(INSTRUCTION) Reproduce word for word the part of the ekphrasis text below, starting with "Williams also remarks" and going on through "literary device ekphrasis.".
[[ EXCERPT, beginning ]]
Ekphrasis: a literary description of or a commentary on a visual work of art

This definition of ekphrasis may come as a surprise even if you identify as a writer and/or a poet.

When I initially saw the word ekphrasis, my first thought was “What is this? Some kind of dessert? I guess it is similar to the word ‘chrysalis,’ maybe it’s some kind of larvae?” 

But, rest assured, ekphrasis has nothing to do with sweet treats or bugs. It’s a literary device where you study a visual work of art–such as a painting or sculpture–and then create a written work of art based on your observations and associations of the visual work of art. 

Confused? Here are a few famous examples of ekphrasis. By the end of this post, you’ll have an enriched understanding of this lesser-known literary device and be able to try it out for yourself!

Symbolist poetry inspired by Brueghel

One famous ekphrastic poem is called “Landscape with the Fall of Icarus” by William Carlos Williams. Williams, best known for his symbolist poetry, based this poem on a painting by Pieter Brueghel called “The Fall of Icarus.” 

The painting boasts a moss-green sea with several large ships sailing during what appears to be a beautiful sunny day. In the background is a series of severe white cliffs, overlooking this green sea, and brown and russet hills and paths in the foreground. On these paths, a raven-haired farmer plows a field with a chestnut-colored mare and, beneath him, an older shepherd tends to numerous fluffy white sheep, whose faces are not visible. Off to the lower right, a man in a white robe, possibly a monk, stretches his hand towards the water. 

Interestingly, the only reference to Icarus in “The Fall of Icarus” is an easily overlooked detail to the far lower right of the painting, directly in front of the white-robed man: a boy’s pale leg is jutting out of the deep green sea next to a grandiose ship. 

Williams’ poem is an example of ekphrasis. He wrote it based upon his observations, feelings, and associations towards Brueghel’s painting. It reads:

According to Brueghel
when Icarus fell
it was spring

a farmer was ploughing
his field
the whole pageantry

of the year was
awake tingling
with itself

sweating in the sun
that melted
the wings’ wax

unsignificantly
off the coast
there was

a splash quite unnoticed
this was
Icarus drowning

Williams clearly noted the painter’s choice on how to incorporate Icarus into his painting: unsignificantly/off the coast/there was/a splash quite unnoticed/this was/Icarus drowning. Icarus’s death, his fantastic wings of wax, and his father Daedelus’s grief and horror are all reduced to a single pale limb beating against the emerald waves. 

Williams also remarks on several other features of the painting, such as the farmer and his plough and the colors of the landscape, which are reminiscent of spring-time. All of these details came from the painting to inspire Williams’ poem, and are an example of the literary device ekphrasis.

Ekphrasis in The Illiad

Another incredibly famous and classic example of ekphrasis is Homer’s epic poem, The Illiad

In The Illiad, Homer at one point writes in about Achilles’ shield which, within it, contains images of the sea, the heavens, and the Earth, as well as numerous scenes of human grief and posterity. The shield is a physical thing which Homer describes in vivid detail in written form, making it another example of ekphrasis. 

A poem to the artist

A final famous and poignant example of ekphrasis is by Elizabeth Jennings. Her poem is called “Rembrandt’s Late Self-Portraits,” and it is addressed to the artist Rembrandt, who painted several famous self-portraits as he grew older.
[[ EXCERPT, end ]]
[[ INFORMATION SUPPLIED, beginning ]]
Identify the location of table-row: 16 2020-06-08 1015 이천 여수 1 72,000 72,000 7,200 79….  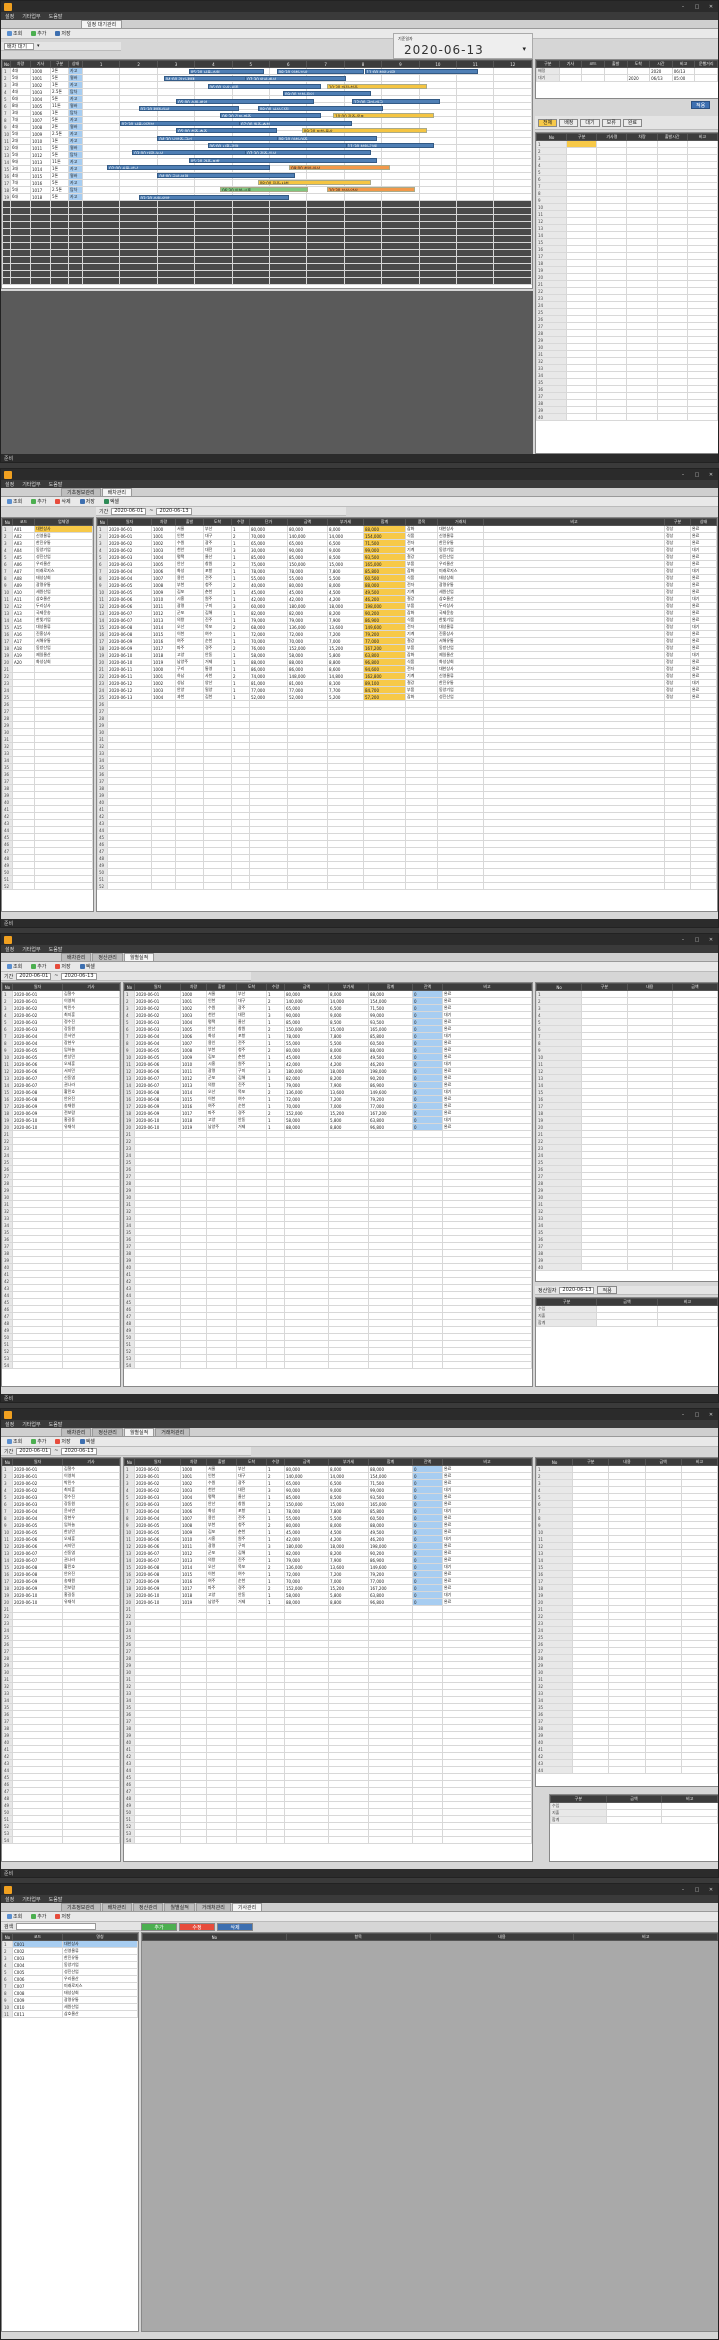
(407, 634).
[[ INFORMATION SUPPLIED, end ]]
(WRITTEN SOLUTION)
Williams also remarks on several other features of the painting, such as the farmer and his plough and the colors of the landscape, which are reminiscent of spring-time. All of these details came from the painting to inspire Williams’ poem, and are an example of the literary device ekphrasis.